Victims of crimes cannot be blamed for their victimization

A corrupt argument has circulated since the disappearance of our young student, Hannah Graham. The argument is that Graham might have averted the sad fate that we now presume, if only she’d behaved differently. Those who make this argument have their own characteristically narrow notion of how a young person should behave. If a student should take one step — even briefly or unintentionally — beyond that notion of appropriate behavior, then they must accept responsibility for what befalls them.

The corrupt argument has been heard many times before, and it is the source of a crippling guilt that lingers in the minds of many victims, long after a time of abuse. Many victims believe they are to blame for what was kept and nurtured in the minds of their abusers. According to this logic, even a young child, who might very naturally explore and experiment and trust, is responsible for how others look upon them. (Isn’t it quite enough a task simply to manage what transiently inhabits our own minds? Imagine being responsible for what is in the mind of someone else.)

Some might demand that students stay in their rooms at night; that they refrain from substances; that they wear more “appropriate” attire; that they keep to their circle of friends; that their skirts are longer or their heels are shorter; etc. Yet we see, time and time again, that predators always find ways to abuse, and typically develop well-established strategies for isolating victims. These impostors among us find places where their behaviors blend in and are tolerated — where others won’t suspect ill intent. And if one place isn’t successful for a predator, then they seek another and another. A predator’s whole life may be configured around a strategy of finding a vulnerable person. These are the lessons we have learned from too many violent offenders.

Much has been said of the role of certain substances in this most recent strategy. I will admit pondering “what if,” just as soon as I heard the news about Ms. Graham, and then about the two other students who were sexually assaulted that same weekend. However, we must realize that the response to these substances is highly individual and unpredictable, as many a young person will discover. Moreover, there are horrid additives specifically designed to incapacitate and impair a victim’s judgment, or even render them entirely unconscious to abuse. Methods to help young women detect those substances are only just now becoming available.

Indeed, a very powerful and foul substance was used in this most recent example of abuse. That substance was a well-socialized enablement: it allowed a particular predator (who may or may not prove ultimately responsible for the crime of Ms. Graham’s disappearance) to practice, yes truly practice, his method. We now know that this predator socialized among a group of individuals who conferred on him a reliable social status even as he reportedly coerced multiple women. His strategy relied on an environment where he could indulge that illness, again and again, for years, without repercussion.

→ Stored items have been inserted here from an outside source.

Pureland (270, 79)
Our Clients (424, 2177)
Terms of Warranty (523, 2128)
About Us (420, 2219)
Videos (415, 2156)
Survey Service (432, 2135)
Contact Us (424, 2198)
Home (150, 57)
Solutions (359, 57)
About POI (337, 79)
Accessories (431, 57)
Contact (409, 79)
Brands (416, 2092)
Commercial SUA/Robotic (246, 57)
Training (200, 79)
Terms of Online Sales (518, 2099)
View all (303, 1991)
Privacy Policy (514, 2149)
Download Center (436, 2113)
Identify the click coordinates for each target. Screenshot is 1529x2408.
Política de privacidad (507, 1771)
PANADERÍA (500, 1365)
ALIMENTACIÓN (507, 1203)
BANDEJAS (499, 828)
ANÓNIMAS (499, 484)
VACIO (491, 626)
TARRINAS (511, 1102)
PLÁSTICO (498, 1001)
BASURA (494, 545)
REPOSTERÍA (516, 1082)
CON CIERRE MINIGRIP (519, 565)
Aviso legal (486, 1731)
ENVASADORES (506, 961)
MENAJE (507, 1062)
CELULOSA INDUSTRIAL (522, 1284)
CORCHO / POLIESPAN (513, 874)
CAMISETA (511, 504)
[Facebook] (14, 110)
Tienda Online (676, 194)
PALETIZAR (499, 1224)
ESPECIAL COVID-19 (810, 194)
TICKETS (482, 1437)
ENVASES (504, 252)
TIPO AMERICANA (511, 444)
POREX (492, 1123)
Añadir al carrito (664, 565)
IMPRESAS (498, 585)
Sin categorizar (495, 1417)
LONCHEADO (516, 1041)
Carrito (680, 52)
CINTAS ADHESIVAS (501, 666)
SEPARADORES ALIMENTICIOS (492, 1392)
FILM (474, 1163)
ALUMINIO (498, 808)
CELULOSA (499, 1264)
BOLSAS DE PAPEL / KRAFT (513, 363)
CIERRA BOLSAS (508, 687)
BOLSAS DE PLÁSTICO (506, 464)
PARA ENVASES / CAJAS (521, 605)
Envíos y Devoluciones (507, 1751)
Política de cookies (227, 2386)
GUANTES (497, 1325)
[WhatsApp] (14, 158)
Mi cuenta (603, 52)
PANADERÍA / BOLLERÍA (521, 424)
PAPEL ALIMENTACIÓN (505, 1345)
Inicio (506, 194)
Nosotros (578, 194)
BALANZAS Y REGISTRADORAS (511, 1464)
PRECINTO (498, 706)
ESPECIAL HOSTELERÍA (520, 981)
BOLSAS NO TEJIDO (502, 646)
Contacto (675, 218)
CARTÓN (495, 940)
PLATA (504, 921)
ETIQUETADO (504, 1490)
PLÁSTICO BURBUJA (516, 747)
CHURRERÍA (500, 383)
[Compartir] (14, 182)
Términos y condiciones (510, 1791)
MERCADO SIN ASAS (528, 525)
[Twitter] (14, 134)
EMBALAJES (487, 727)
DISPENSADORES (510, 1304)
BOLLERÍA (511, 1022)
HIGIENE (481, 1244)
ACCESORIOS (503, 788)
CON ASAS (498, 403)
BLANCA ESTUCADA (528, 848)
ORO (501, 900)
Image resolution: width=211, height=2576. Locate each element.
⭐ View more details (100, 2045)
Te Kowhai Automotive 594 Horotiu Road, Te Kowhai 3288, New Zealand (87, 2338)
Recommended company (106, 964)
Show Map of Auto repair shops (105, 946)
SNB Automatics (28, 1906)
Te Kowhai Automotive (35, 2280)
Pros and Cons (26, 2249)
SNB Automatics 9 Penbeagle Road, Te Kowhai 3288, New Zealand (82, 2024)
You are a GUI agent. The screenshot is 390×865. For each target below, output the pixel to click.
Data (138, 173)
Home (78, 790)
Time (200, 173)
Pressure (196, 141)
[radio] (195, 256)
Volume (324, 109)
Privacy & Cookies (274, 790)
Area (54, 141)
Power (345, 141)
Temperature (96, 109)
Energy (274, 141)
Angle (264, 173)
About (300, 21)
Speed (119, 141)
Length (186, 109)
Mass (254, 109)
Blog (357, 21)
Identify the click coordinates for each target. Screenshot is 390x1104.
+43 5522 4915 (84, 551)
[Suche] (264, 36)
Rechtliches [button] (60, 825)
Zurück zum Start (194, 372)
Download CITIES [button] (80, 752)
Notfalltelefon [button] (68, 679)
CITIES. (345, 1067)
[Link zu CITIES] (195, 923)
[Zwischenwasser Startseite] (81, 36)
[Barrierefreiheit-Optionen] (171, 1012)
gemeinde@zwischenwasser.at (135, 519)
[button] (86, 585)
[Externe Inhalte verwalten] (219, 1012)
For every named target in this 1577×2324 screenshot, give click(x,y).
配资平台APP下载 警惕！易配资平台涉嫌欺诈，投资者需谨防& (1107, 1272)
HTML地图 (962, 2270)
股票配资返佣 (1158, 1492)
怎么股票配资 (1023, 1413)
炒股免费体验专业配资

Let us consider, for a painful moment, an abuser beside a playground, waiting for a child to follow their natural curiosity or simply step across some fictional boundary of acceptable behavior. Would we blame the child for being a child on a playground? Isn’t it time that we stand for the abolition of guilt for all the children and women and other victims of abuse, from the guilt which tempts them to think that they could have somehow controlled what impulses lurked in the mind of their abuser?

There will be an appropriate time to consider what action we might take, as individuals and as a broader community, to prevent such events from recurring. We likely will need to take action, if we are to protect our young people, while also encouraging them to find their way into adulthood. But first we must search for young Hannah Graham. We must try to find her, not only around our city and our countryside, but also in our minds, where we too have endangered ourselves from time to time. There will be an appropriate time to consider whether a predator acted alone or if he was enabled or even encouraged by those around him. But for now, we must remember that Ms. Graham was, is, and will forever be innocent.

Keith Williams is a visiting professor of Electrical and Computer Engineering at the University.